Let’s Investigate Part B:
Procedure Part B:
You have now measured the rate of enzyme activity of Beano It is now time to
try your hand at designing your own experiment to answer a question you pose
about the process of enzyme catalyzed carbohydrate digestion reactions. You
should select a variable to investigate that you think might influence this rate.
1. Ask a Question
What question might you ask about the rate of
enzyme catalyzed digestion reactions that could be answered in an
experiment that uses the glucose test strips?
2. Background Information What background information leads you to
believe that the variable you have identified in your question will affect the
rate of enzyme catalysis?
3. Hypothesis Write a hypothesis that will be useful in guiding your
investigation. Remember, a hypothesis is a tentative solution to your
question. It states the results you expect to get when you conduct the
experiment.
4. Design Your Experiment Tell what steps you will follow in conducting
your experiment. Include a drawing of your apparatus. Be sure to
describe your control.
5. Variables What is your independent variable?
What is your dependent variable?
What are your constants?
6. Data
Draw a data table for recording your data.
7. Graph
Draw your results on the graph below.
8. Analysis and Conclusions Do your data support or refute your
hypothesis? Explain your answer with evidence from your data and
observations.
9. Possible Errors It is possible that you made errors in your experimental
design, in setting up your equipment, or in collecting and recording data.
Please discuss these errors and explain how you would conduct the
experiment if you had to do it over again.
10. Other Questions The answers obtained from an experiment often lead
scientists to ask additional questions about the topic they are studying.
State at least one question about enzyme catalyzed reactions that arises
from your experiment that you would like to investigate if you had the
chance.
Investigating Further…
Beano is not the only commercially produced digestive enzyme found in
stores, although it is the most popular enzyme taken by people to relieve gas.
Research another commercially produced digestive enzyme and find out how
it works and what research was involved that
resulted in its development.
Summary of Activity…
You have been asked by the Federal Drug Administration to write a
report on the effectiveness of Beano reducing sugars.

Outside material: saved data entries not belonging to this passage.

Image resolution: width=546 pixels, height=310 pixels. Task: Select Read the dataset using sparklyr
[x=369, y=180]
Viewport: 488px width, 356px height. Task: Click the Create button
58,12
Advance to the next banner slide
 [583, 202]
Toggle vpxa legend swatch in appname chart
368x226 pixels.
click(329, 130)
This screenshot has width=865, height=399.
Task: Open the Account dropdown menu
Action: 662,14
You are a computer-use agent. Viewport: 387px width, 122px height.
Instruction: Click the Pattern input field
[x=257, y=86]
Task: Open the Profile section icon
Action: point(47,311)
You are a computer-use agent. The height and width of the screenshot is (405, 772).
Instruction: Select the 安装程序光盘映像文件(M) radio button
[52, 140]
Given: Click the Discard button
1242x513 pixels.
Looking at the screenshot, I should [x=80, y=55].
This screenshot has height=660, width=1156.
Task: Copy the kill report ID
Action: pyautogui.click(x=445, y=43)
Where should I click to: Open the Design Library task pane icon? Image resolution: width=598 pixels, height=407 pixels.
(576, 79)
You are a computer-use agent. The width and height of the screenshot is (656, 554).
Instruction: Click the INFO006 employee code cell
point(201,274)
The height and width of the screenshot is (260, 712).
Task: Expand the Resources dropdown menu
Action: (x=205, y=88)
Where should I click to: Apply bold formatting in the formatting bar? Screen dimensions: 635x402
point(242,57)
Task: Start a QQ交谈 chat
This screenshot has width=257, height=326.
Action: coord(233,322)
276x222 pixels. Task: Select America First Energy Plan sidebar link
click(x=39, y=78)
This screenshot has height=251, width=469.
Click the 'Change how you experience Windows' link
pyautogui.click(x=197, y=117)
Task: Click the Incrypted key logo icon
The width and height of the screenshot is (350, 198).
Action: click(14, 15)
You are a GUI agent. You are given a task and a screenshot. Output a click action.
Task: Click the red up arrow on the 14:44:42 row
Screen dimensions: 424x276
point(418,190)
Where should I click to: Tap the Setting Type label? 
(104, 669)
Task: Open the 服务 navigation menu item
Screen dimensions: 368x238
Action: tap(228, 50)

Write a report that
includes the following:
 How digestive enzymes work.
 How Beano works.
 Whether or not Beano is effective in reducing sugars with data
driven evidence to support your claim.
Applying what you have learned…
So far, for every molecule that life forms can put together, such as cellulose or
chitin, there are bacteria that can digest them into sugar and other smaller
molecules. What would happen if a tree or insect could build a complex molecule
that NO organism or natural process could digest?